Sauf crise intérieure et élections anticipées, Mme Merkel est encore au pouvoir pour un an et demi. Elle dirige le pays, l’Allemagne, qui est devenu la plus grande puissance européenne car son économie est, aujourd’hui, la plus forte et la plus solide de l’Union. Angela Merkel est, pour ces deux raisons, la figure centrale de l’Europe et c’est pour cela qu’il faut avoir lu l’interview qu’elle vient d’accorder à six quotidiens européens dont Le Monde .

Sans employer ces mots, Angela Merkel y développe une vision à la fois libérale et fédéraliste de l’Union européenne. Les deux choses ne vont pas forcément de pair puisque les Verts et les sociaux-démocrates, la grande majorité des fédéralistes, ne sont pas du tout des libéraux mais, aux yeux de la chancelière, « l’affirmation de l’Europe dans la compétition mondiale » passe obligatoirement par une libéralisation des économies européennes.

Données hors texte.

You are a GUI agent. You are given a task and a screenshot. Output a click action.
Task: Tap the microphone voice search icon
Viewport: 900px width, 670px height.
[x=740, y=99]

Parlant de la nécessité de développer la croissance et l’emploi, elle veut bien concéder ainsi que les « onéreux programmes conjoncturels » peuvent être utiles mais, pour elle, l’essentiel est ailleurs. Il faut, explique-t-elle, « assouplir le droit du travail là où les barrières sont trop hautes » pour les jeunes, « renforcer la privatisation » et ne plus accepter que « des catégories professionnelles entières ne soient accessibles qu’à un petit groupe de la population ». Si l’on traduit en termes concrets, il faut que l’embauche des jeunes soient mois coûteuse et moins garantie, que le travail soit moins protégé par la loi et que les professions réglementées soient déréglementées afin que la concurrence joue sur les prix.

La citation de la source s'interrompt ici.